宁佩兰一副一肚子抱怨的样子,喋喋不休地讲了一堆。

“兰兰,你冷静些,千万保重身子,别太费心了,生意上的事情就让爷们去操心,这突生变故就当是给他们的一个考验,要是能顺利解决,反而说明他们是能做事的人才。”

“我何尝不知这个道理,但看他们连日烦心,我又怎么稳得住。”

“兰兰,这不关你的事,都是……”童明俐突然抿了抿嘴,看了白蔻一眼。

白蔻微微行礼,退了出去,并体贴地带上了房门。

“给顾昀表哥生意添乱的事,是我公爹和丈夫一手谋划的,还有那个杨氏父子,也不知道最近是不是打算借着杨宓救了顾婵的这个恩情,跟我姑姑和表哥再做进一步的接触。这些事我不想让白蔻听见,我还没做好准备让顾府的任何人知情,我不知道该怎么面对他们,你能理解我的心情吗?”

“我明白,我完全理解,所以我也没和任何人说起过,这就是我们姐妹俩的秘密,否则依着我丈夫的性子,肯定要告诉顾昀,然后把梁仲山和杨氏父子一块告上公堂,而你是最关键的证人,一边是你夫家,一边是你姑姑家,怎么做都为难,我又怎能看着你落入这种两难境地?”

“兰兰,这些事我只能跟你说,我在梁家受的委屈,对娘家人都不敢提一个字,就怕他们替我着急担心。”

“我明白,我都明白,我对谁都没说,你写来的私信,我看过就烧掉了,没留下一点书证痕迹,就是怕被我丈夫无意间得了去,他们本来就在纠结村民这么闹事的原因,要是看到你的信,搞不好都能直接打上门去。”

“谢谢你对我这么着想,我真的好为难,就像你说的,我是知情人,可我不能上堂做证人,那会让我两边不是人。按亲戚关系,我到底要叫顾昀一声表哥,去年也多亏了他们长房的照应,帮我不止一次,于情于理我都要还这份人情,可梁仲山是我丈夫,我又不能背叛他,我真的不知道怎么办才好。”

童明俐说着说着,又流下泪来。

“你别激动,你也冷静些,我还是孕妇呢,你别吓着我。”

童明俐惊醒过来,匆匆忙忙擦干眼泪。

“对不住,对不住,我太激动了,忘了你不能受惊吓。”

“只要你别一惊一乍的,我就没事。”宁佩兰抽走童明俐手里的手帕,轻轻揩去她眼角的泪珠,“你急成这样,想必内心里真正想帮的还是我们这一边,对不对?”

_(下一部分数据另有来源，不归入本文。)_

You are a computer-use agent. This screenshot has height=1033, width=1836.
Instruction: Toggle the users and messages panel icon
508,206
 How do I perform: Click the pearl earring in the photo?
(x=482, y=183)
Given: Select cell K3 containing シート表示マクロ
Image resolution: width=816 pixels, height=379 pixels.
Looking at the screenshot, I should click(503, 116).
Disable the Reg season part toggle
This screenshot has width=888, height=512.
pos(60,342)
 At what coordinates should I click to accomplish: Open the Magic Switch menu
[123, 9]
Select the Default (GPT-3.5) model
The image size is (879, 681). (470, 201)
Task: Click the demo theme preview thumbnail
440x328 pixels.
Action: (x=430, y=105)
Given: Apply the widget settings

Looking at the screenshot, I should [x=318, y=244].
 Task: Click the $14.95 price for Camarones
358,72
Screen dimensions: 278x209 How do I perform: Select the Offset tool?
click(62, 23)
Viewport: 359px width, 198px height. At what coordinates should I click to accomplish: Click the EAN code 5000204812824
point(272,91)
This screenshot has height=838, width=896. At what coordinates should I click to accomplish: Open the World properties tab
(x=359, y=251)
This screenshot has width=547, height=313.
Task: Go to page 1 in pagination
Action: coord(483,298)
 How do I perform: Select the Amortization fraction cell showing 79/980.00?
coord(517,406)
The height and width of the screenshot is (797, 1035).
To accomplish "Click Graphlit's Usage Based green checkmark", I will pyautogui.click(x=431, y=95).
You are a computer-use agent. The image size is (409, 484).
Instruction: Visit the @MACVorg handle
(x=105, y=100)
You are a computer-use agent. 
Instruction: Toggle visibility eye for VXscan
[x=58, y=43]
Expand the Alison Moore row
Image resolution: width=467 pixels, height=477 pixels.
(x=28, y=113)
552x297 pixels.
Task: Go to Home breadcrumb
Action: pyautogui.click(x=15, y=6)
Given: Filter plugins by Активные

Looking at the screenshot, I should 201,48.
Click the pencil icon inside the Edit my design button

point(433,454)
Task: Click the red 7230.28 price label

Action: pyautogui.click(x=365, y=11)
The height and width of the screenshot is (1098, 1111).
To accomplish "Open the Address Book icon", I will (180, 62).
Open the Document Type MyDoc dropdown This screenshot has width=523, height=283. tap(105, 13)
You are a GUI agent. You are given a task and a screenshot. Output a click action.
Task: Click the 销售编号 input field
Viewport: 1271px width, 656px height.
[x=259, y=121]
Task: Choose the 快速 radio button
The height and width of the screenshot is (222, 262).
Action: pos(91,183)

“那还用说?!我当然是站在你们这边的,我的亲朋好友都在你们这边圈子里,我又怎能放着你们不顾,一心听从我那卑鄙公爹和丈夫的吩咐?梁仲山是救我一命,可从他们设计杨宓英雄救美的手法来看,那么娴熟利落,谁知道我当初在赏花会上遇险是不是也是一场戏呢?!”

“你看你看,说着说着又激动起来。”

“对不住,我大概是真的憋坏了,在梁家根本没有能说体己话的贴心人,我只能在给你的私信里写上两句,还不敢多写,怕说多了又惹你替我担心。”

“我知道,我知道,你一直都在为别人着想,所以才陷入了如今左右为难的境地。”宁佩兰安抚地拍拍童明俐的手,“但你如今毕竟是别人家的妻子,行事终究还是要以夫家为重,我们若是让你难办,又怎么能做姐妹呢。”

“我是别人家的妻子不错,可他们又哪里当我是他们的家人了?用不上的时候冷眼相对,用得上的时候又甜言蜜语,他们真以为我是个木头人自己不想事的?反正我也不打算跟梁仲山过下去了,过年那会儿我们不就商量过先熬几年再找机会和离么?他们让我不痛快,我凭什么还要委曲求全熬日子?从过年到现在,他们把我欺负得这样狠,还不许我给自己出口气了?”

“那你要怎样出气?现在爷们打官司了,你能上堂做证人,指认是自己丈夫公爹联合外人对顾昀下手么?你不能,这会连累你娘家人,你最该为之着想的是你娘家人才是,何况你还在新婚中,就站出来说这事,世人又会怎样评价你?这都是你要考虑的,千万不能冲动行事。”

“那怎么办?叫我咽下这口气,看着你们陷入困难境地?看着杨宓那个小人使尽招数只为了娶走顾婵?他们这样的人娶了顾婵会对她好么?只怕新娘才进房,新郎就变了脸色了。”

“我明白你想帮助我们的心情,但你真的不能出面,起码不能直接出面。”

“不能直接出面?那间接?间接要怎么做?”

“这……唉,你让我现在就要说个办法出来,我还真一时没有主意。”

童明俐绞着手帕拼命转动脑筋,她从来不曾这么谋划过,偏偏灵感就这么一下子迸发出来。

“有了!”

“什么有了?”宁佩兰被她吓一跳。

“爷们不是在打官司了么?我不能出面做人证,但如果我能找到书证呢?”

“杨思远找人挑拨村民反悔,给顾昀找麻烦这事,不可能留下书证吧?”

“哼,这事是没有书证,可他们这一家子卑鄙小人,身份又尊贵,私下里做的其它龌龊事肯定多少留下了一些书证,他们这次不是叫你们焦头烂额么?那我们就从别的事情上面也叫他们焦头烂额一次,这才叫扯平了,拿无知村民当枪使算什么男人。”

童明俐晃着宁佩兰的手,居然反过来劝她拿定主意。